Metadata, ontology, and taxonomy. Metadata schema design, controlled vocabularies, authority control, faceted classification, RDF / XSLT crosswalking, and the broader semantic layer. Standards and vocabularies include Dublin Core, CDWA-Lite, PREMIS, EAD3 / DACS, MODS, LCSH, LCNAF, AAT, ULAN, TGN, RDF, SKOS, and ISO 25964‑1. In April 2026 I attended Taxonomy Boot Camp London and hold the Certificate of Attendance, with direct exposure to semantic interoperability, knowledge graphs, taxonomy management platforms (Synaptica, PoolParty, Smartlogic), structured content architectures, LLM‑enriched taxonomy workflows, cognitive graphs, neuro‑symbolic AI, and the role of structured knowledge in retrieval‑augmented generation.

What I bring from past roles

My background as a director of operations taught me to lead teams, manage complex portfolios, and build evidence-based processes. At Property Management One I governed a portfolio of 140 properties and 2,200 units, established compliance and reporting frameworks for HOA boards and owners, and led the enterprise selection and full implementation of Appfolio — defining the data architecture, asset classification schemas, role-based access controls, and real-time performance dashboards that unified reporting across the portfolio. At MindinMotion I drove $500,000 in annual revenue across wholesale and e-commerce channels by analyzing product performance by category, channel, and SKU; built the business case for a Shopify-to-QuickBooks platform migration including labor cost analysis; led the migration; and recovered 40 hours per week of operational labor. At Forever 21 I increased revenue 30 percent in six months through traffic, conversion, and Units-per-Transaction analysis — outperforming the comp set on every reported KPI.

What this means for the analyst track: I have actually owned the P&L, the platform, and the stakeholders behind the dashboards. What it means for the architecture track: I have stood up enterprise platforms in production and lived with them for years. What it means for the metadata track: I have designed classification systems that real businesses depend on, and I now bring graduate-level information-organization training to that work.

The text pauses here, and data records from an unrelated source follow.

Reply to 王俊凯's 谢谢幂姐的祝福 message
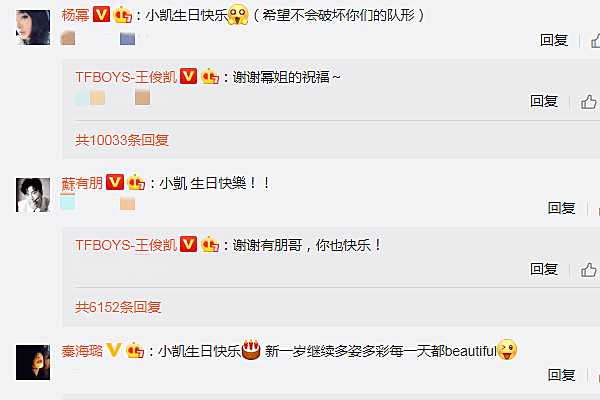Viewport: 600px width, 400px height. [x=544, y=101]
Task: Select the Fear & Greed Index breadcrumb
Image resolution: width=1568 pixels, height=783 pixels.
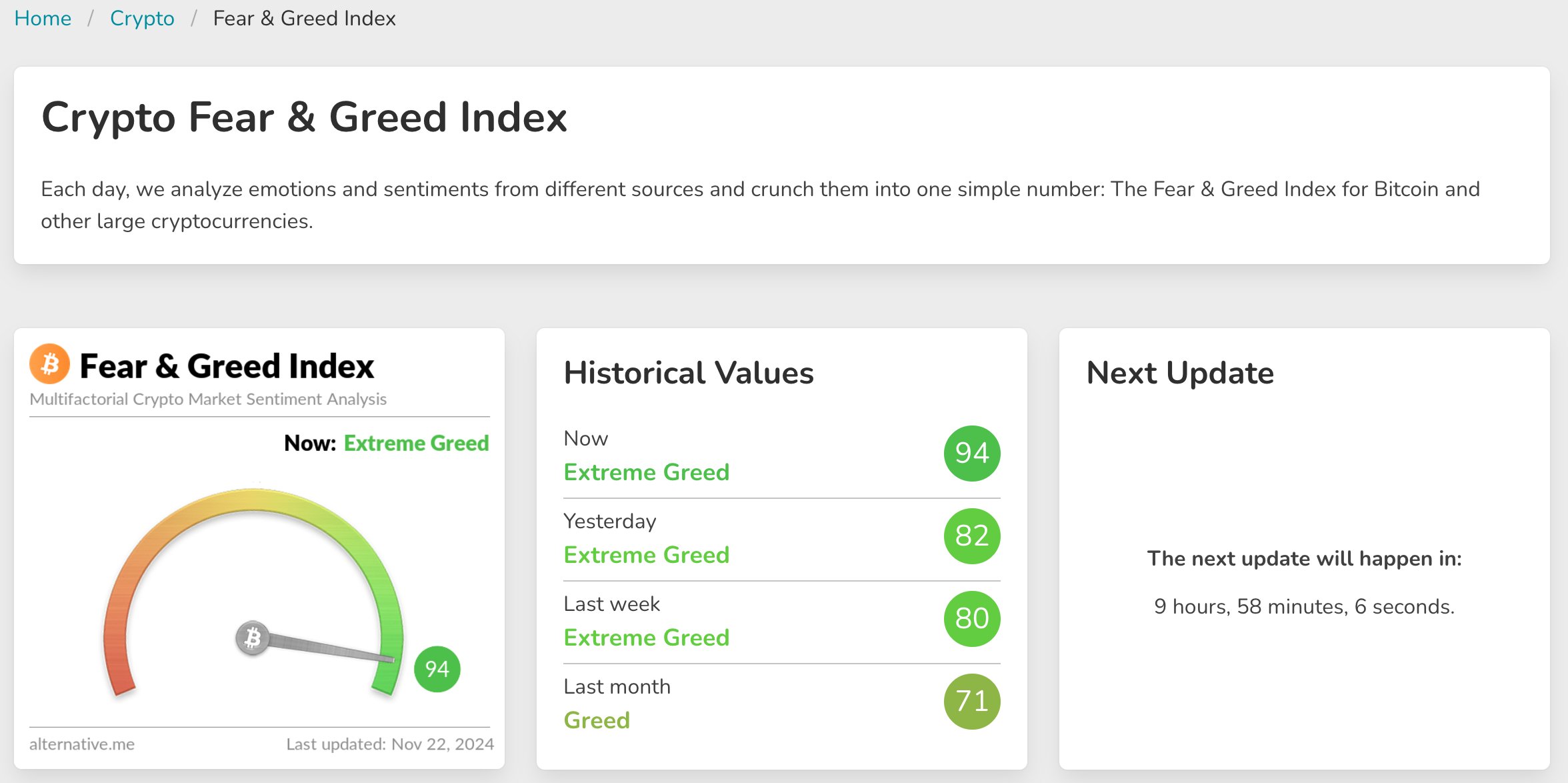Action: (x=304, y=19)
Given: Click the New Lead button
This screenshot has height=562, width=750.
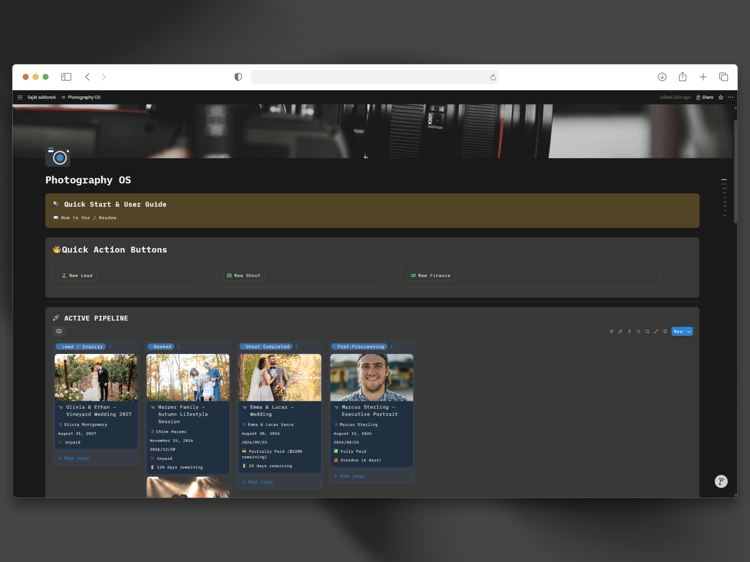Looking at the screenshot, I should (x=77, y=275).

Availability and authorization

Open to roles across three tracks: (1) Data Analyst, Business Analyst, Operations Analyst, BI Analyst, Reporting Analyst; (2) Data Architecture, Information Governance, Knowledge Management, Data Stewardship, Information Architecture; (3) Metadata Specialist, Taxonomist, Ontologist. Authorized to work in the United States and across the European Union (permanent residency, Spain — no sponsorship required). Bilingual English / Spanish.